U.S. stock futures are pointing to a largely flat open on Wednesday, suggesting markets may struggle for direction early in the session following strong gains over the past two days.
Investors appear cautious after the recent rally, which pushed both the Nasdaq and the S&P 500 to their highest closing levels in more than two months.
Ongoing uncertainty surrounding the conflict in the Middle East is also keeping some traders on the sidelines, as markets await further clarity on a possible new round of peace negotiations between the United States and Iran.
In an interview with Fox Business, President Donald Trump said the war is “very close to over” and repeated his view that Iran is eager to reach an agreement “very badly.”
Trump also forecast that the “stock market is going to boom” once the conflict involving the U.S., Israel and Iran comes to an end.
Despite the recent gains, Russ Mould, investment director at AJ Bell, cautioned that “there remains considerable uncertainty over a successful outcome from peace negotiations.”
Stocks surged on Tuesday, building on Monday’s momentum, with major indices finishing firmly higher, led by strong performance in the technology sector.
By the close, the main indices were at or near their session highs. The Nasdaq jumped 455.35 points, or 2%, to 23,639.08, the S&P 500 gained 81.14 points, or 1.2%, to 6,967.38, and the Dow Jones Industrial Average rose 317.74 points, or 0.7%, to 48,535.99.
The extended rally pushed both the Nasdaq and the S&P 500 to their best closing levels in over two months, while the Dow reached its highest close in a month.
The continued upward momentum was partly driven by optimism around a potential second round of U.S.-Iran talks aimed at ending the Middle East conflict.
President Donald Trump said earlier this week that the U.S. had been contacted by Iran regarding a resumption of negotiations, adding, “They’d like to make a deal very badly.”
In a follow-up interview with the New York Post, Trump suggested that a second round of talks “could be happening over next two days.”

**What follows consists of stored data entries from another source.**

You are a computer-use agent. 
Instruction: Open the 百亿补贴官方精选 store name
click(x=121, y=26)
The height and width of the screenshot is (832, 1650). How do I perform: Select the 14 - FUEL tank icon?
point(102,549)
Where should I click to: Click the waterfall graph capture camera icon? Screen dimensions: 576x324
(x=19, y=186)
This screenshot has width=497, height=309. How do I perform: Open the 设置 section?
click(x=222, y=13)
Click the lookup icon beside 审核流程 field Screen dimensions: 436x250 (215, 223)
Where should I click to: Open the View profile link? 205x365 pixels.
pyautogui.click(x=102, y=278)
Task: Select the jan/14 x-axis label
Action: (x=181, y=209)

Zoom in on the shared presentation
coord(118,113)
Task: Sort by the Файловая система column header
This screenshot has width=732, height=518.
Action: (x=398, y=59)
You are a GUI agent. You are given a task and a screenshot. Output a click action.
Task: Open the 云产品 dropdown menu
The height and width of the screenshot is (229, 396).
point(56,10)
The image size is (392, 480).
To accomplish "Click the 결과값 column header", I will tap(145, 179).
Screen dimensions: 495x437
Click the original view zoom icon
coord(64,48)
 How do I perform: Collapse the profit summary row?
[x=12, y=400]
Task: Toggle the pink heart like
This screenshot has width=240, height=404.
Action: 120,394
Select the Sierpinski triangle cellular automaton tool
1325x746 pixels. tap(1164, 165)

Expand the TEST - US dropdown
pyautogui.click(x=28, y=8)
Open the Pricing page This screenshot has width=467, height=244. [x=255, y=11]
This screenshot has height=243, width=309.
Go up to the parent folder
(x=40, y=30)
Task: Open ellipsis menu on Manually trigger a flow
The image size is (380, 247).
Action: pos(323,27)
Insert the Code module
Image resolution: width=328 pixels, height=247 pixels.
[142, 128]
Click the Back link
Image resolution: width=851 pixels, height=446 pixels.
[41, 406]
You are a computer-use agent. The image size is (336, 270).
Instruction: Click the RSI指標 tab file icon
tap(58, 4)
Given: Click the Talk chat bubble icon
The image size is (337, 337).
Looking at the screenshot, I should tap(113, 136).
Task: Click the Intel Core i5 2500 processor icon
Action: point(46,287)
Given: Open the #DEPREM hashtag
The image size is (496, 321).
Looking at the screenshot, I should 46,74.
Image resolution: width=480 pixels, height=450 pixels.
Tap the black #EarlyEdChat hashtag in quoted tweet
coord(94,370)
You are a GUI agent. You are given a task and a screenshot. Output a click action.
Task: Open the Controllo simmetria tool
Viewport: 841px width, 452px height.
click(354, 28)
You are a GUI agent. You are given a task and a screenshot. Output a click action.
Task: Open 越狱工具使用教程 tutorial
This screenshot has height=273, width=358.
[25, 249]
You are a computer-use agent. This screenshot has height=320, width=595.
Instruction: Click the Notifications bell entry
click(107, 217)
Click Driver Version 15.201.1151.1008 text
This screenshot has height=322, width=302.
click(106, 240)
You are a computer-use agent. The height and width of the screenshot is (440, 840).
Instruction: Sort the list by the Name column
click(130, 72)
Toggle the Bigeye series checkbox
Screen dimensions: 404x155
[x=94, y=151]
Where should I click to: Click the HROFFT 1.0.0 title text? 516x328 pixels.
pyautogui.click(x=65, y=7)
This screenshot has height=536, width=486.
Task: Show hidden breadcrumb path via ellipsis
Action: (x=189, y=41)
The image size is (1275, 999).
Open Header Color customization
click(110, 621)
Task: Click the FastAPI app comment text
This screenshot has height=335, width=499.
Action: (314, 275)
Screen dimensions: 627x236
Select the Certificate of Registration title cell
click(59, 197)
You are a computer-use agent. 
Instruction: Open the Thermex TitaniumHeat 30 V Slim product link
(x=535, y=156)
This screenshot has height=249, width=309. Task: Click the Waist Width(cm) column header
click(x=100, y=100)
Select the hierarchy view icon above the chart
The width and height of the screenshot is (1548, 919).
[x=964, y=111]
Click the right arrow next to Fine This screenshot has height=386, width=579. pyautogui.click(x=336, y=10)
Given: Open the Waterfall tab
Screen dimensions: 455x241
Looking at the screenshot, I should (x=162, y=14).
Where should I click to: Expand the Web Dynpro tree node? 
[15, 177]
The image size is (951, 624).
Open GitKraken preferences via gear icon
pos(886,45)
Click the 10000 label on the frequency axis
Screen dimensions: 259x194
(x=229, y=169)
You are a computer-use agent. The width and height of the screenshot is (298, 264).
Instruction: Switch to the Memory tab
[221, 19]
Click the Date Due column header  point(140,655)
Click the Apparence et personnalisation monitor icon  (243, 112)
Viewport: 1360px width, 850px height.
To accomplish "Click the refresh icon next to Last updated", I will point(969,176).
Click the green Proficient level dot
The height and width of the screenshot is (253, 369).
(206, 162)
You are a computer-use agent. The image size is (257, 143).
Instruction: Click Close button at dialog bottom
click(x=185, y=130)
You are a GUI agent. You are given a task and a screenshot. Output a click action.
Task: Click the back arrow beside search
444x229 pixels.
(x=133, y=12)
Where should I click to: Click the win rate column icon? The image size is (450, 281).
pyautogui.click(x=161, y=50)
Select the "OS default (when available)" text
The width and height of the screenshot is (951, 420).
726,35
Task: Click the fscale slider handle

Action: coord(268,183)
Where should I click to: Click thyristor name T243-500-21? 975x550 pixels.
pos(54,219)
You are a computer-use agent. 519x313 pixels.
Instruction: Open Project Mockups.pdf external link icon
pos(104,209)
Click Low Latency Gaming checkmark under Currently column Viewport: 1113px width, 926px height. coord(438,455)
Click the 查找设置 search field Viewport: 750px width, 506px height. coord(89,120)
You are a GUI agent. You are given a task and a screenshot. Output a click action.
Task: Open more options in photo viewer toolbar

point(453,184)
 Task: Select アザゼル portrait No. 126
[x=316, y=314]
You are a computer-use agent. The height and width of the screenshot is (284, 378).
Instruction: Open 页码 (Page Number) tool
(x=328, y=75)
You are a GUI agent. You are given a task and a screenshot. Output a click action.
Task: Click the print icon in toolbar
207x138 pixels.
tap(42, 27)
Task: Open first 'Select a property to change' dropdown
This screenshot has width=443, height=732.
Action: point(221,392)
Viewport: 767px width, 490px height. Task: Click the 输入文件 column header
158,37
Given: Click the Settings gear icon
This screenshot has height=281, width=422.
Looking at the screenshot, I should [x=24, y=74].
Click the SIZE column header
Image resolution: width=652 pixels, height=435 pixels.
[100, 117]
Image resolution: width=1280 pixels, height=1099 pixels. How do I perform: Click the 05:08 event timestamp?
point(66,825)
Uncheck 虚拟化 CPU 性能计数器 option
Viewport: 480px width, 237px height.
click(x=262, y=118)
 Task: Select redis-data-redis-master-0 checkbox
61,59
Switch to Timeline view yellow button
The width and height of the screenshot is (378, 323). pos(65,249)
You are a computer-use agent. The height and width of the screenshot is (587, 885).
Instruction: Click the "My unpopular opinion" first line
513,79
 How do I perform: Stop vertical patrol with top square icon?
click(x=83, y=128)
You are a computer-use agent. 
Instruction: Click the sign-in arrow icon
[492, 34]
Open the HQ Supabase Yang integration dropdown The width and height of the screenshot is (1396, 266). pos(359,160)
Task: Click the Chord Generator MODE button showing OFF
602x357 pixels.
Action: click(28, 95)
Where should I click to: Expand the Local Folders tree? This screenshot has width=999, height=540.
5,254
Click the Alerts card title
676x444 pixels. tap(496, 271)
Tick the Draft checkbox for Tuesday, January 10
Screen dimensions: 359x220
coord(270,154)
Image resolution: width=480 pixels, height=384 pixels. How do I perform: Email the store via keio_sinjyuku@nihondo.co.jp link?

Expectations of renewed diplomacy have contributed to a sharp decline in oil prices, with U.S. crude futures dropping 7%.
“Previously, the narrative was straightforward: the longer the war dragged on, the worse the outlook for growth, inflation and risk assets,” said Daniela Hathorn, Senior Market Analyst at Capital.com. “Now, the dynamic appears to have flipped.”
“With a ceasefire framework still loosely in place and the US attempting to control the Strait, the absence of escalation, rather than the presence of conflict, is being treated as a positive signal,” she added. “In other words, each day without a major disruption to Gulf energy infrastructure is being read as incremental progress toward stabilization.”
Adding to the positive tone, a report from the Labor Department showed that U.S. producer prices rose less than expected in March.
The producer price index for final demand increased 0.5% in March, in line with a downwardly revised figure for February.
Economists had anticipated a 1.2% rise, compared with an initially reported 0.7% increase in the prior month.
On an annual basis, producer prices rose 4.0% in March, up from 3.4% in February, though below expectations of a 4.6% increase.
Airline stocks led sector gains, with the NYSE Arca Airline Index jumping 5.1%.
Brokerage firms also posted solid gains, with the NYSE Arca Broker/Dealer Index rising 2.4%.
Biotech, retail and semiconductor stocks also advanced, while energy stocks declined sharply in line with falling oil prices.